When customers think highly of your company, your products, your service, life is grand.
But they don’t always. Misunderstandings or product errors can challenge supplier/ client relationships. Even high caliber clients sometimes differ with you. Disagreements are NO fun, for any reason.
These 10 words (3 + 4 + 3) will help you navigate a customer disagreement and emerge on the other side of the discomfort with your professional relationship intact.
- Use the first three as a set,
- have your dissenter choose one of the next four,
- use the final three together.
Tell me more.
The soft-spoken use of these three words can largely disarm your detractor or objector.
“Tell me more” invites them to elaborate, clarify, or say the last 10% if they were holding back. It conveys that you want to know what’s going on so you can do something about it.
Whenever you can, pick up the phone and call them before they call in and get passed up the authority line to you. You’ll multiply the chances of preserving your client/ provider relationship.

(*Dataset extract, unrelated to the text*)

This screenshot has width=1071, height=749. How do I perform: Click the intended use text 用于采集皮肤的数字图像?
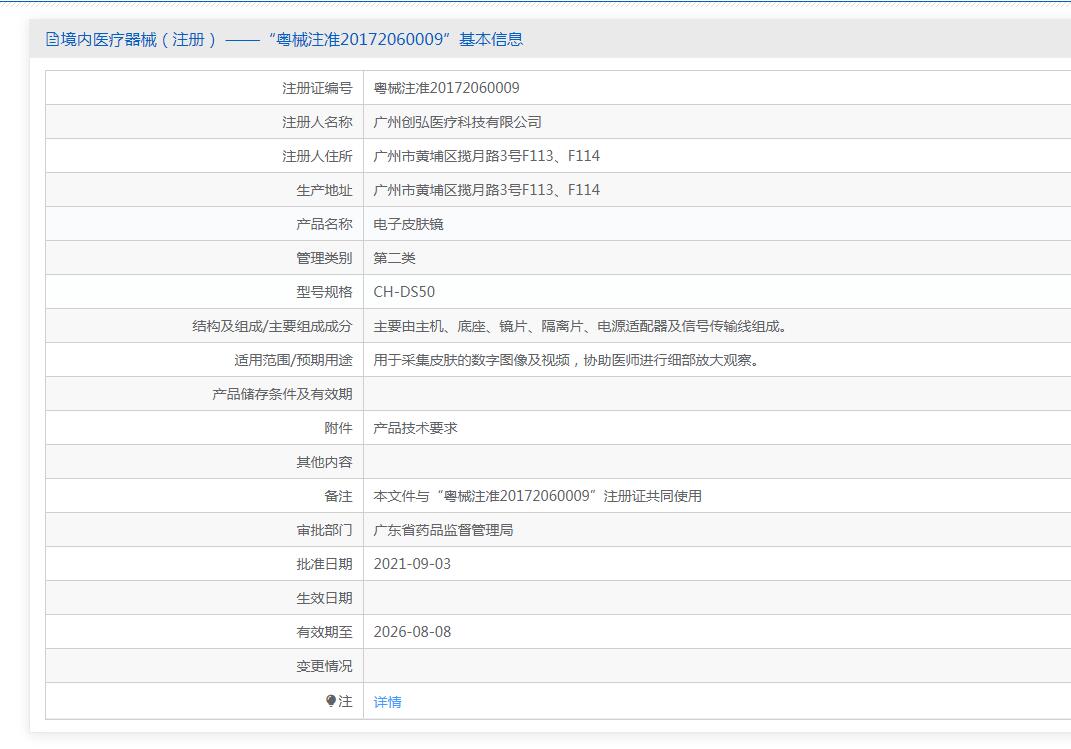pyautogui.click(x=566, y=360)
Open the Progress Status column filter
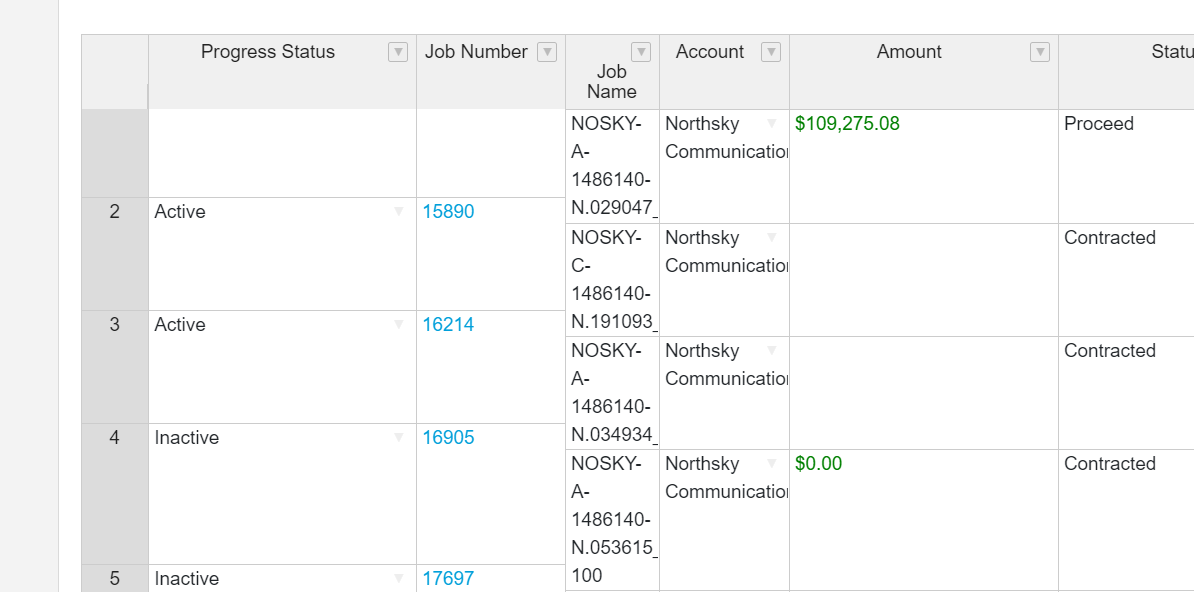The height and width of the screenshot is (592, 1194). point(398,53)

Here’s what “tell me more” does for you:
- It lets you hear your customer in detail so you know you’re hearing things right, rather than putting you on the defensive as they might expect —or hope.
- It lets you hear the real concern (their first pass may have been rehearsed or scripted so they say things right).

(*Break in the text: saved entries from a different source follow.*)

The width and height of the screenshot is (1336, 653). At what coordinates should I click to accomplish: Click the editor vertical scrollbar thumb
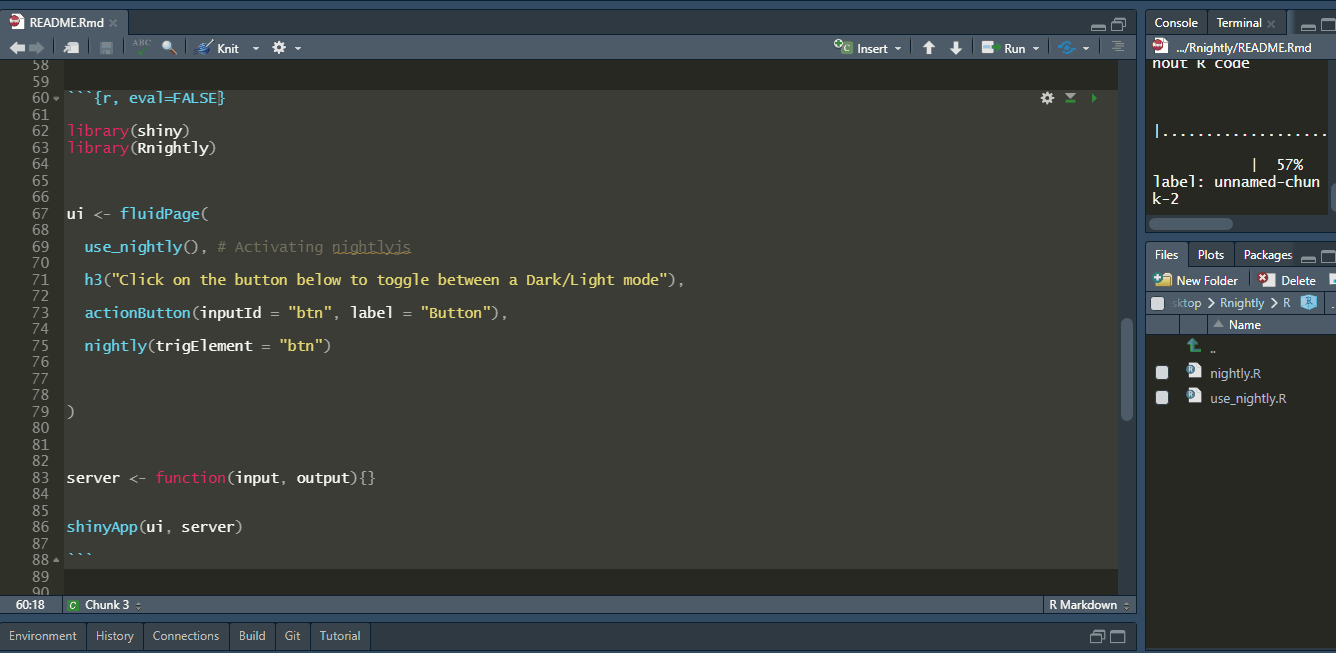click(x=1127, y=370)
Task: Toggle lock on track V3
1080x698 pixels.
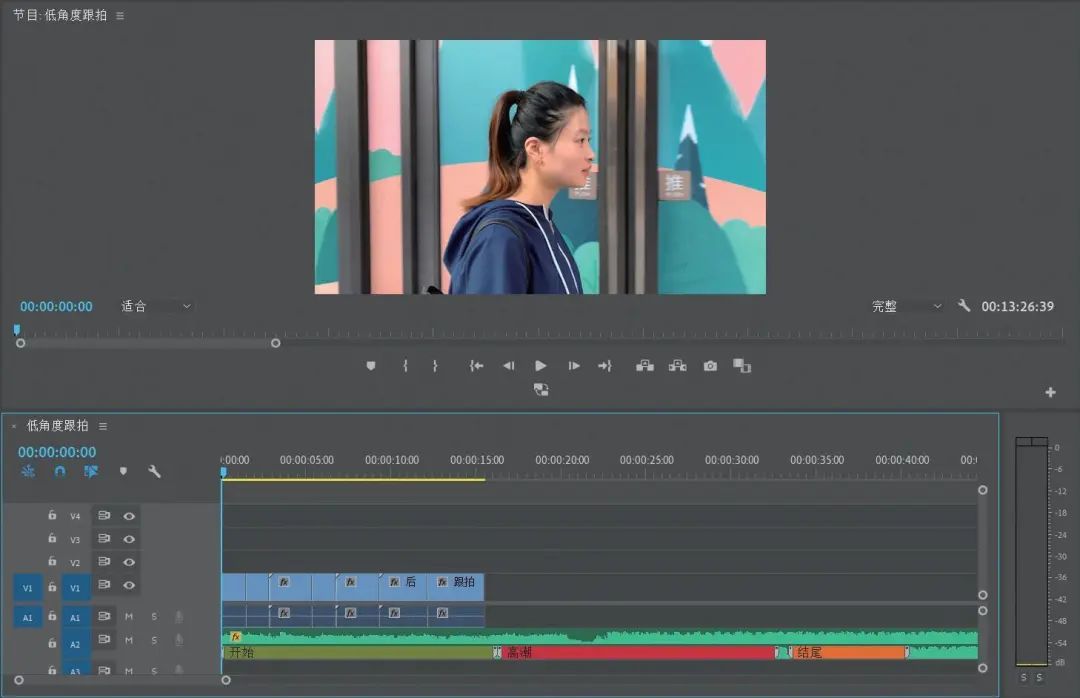Action: [52, 538]
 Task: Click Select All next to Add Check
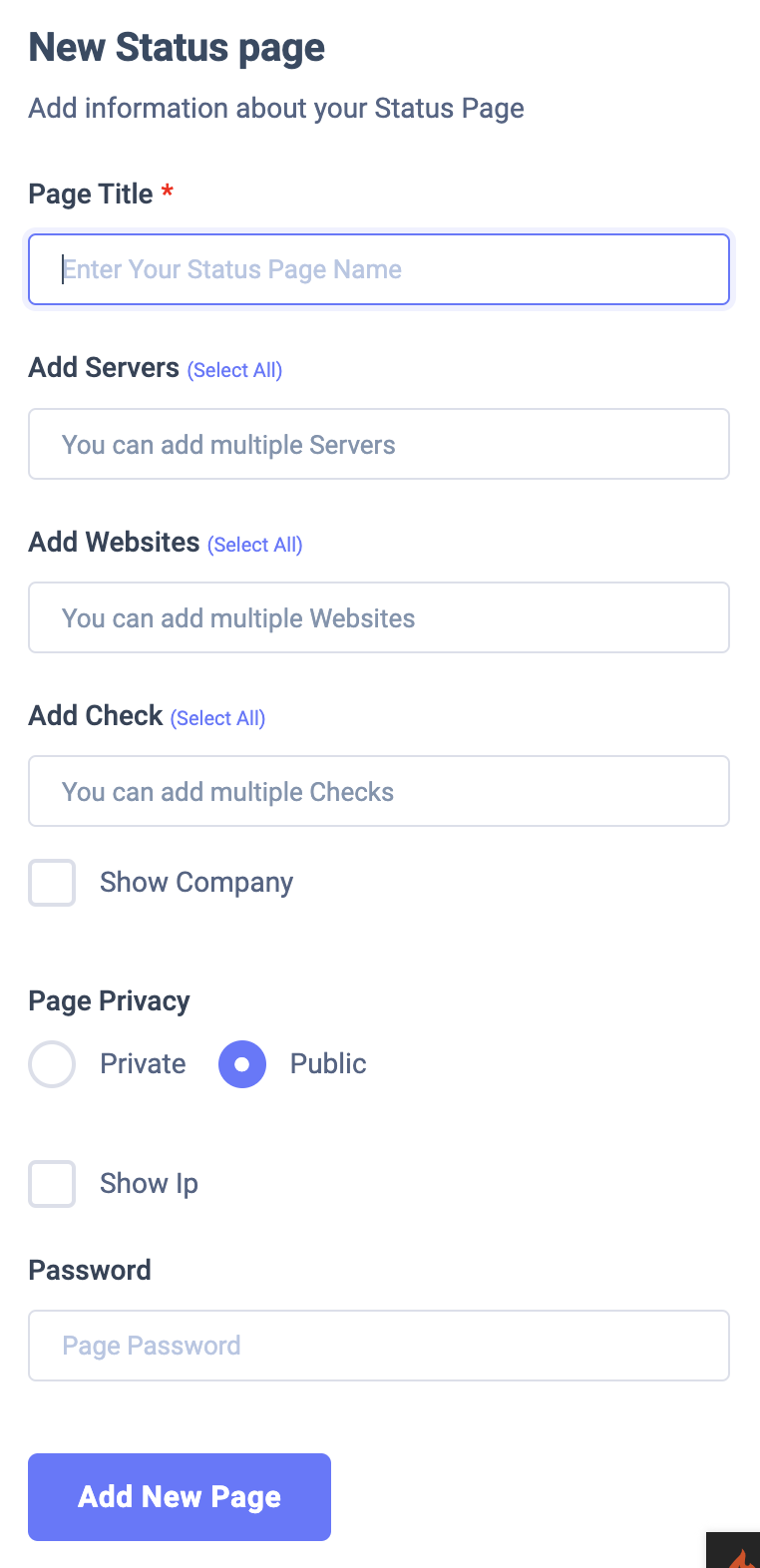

- It buys you time, if you need it, to craft and soften your first response.
Have them clarify,
choosing one of these four words
to help you discern how prevalent the concern, how pressing the need:
4) Always – Is this always true? Does it happen every time?
3) Generally – Is this the norm? Are there exceptions?
2) Sometimes – Does this occur occasionally? What conditions are true when this happens?
1) Once – Is this an isolated instance, the only matter on which we differ?
Knowing the frequency or scope of the issue helps you measure its importance and urgency. (Important and urgent are not synonyms).
Once you have an accurate grasp of the issue, you’re ready for the last three words of the ten. You’ve earned the right to be heard. You know the issue and its severity. Thanks to “tell me more”, you’ve had time to fully understand and craft a careful, appropriate response.
If I may —
“If I may, here’s what I suggest…”
- Is an apology in order – from you?
- What’s the best course of action? “What would make you happy? I’ll come as close as I can.”
- Do we need a compromise? “Will you meet me somewhere in the middle?”
- Is your detractor suggesting a solution? Remember “Tell me more!”
- Do you need to thank them for speaking forthrightly and with respect, then clarify your position or company policy?
- Will a gift certificate or credit convince them you’re serious about keeping your client/ supplier relationship strong?
Tell me more.
If I may.
Your skill and diplomacy with these ten words should spark discussion, problem-solving, understanding, and good will. If not, (not all disagreements are resolvable) at least you will both know you took the time to hear them and understand their view.
Customer and client loyalty will remain high, respect for you will increase, and
you’ll move forward, better for having taken the time to talk things through.